*** DATASET RECORDS

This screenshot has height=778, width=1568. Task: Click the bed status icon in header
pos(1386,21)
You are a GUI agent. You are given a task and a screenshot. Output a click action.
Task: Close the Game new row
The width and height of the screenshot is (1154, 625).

******

ASSIGNED TASK -
Word for word, reproduce all of the material shown above.

WRITTEN SOLUTION -
This screenshot has height=778, width=1568. Task: Click the bed status icon in header
pos(1386,21)
You are a GUI agent. You are given a task and a screenshot. Output a click action.
Task: Close the Game new row
The width and height of the screenshot is (1154, 625).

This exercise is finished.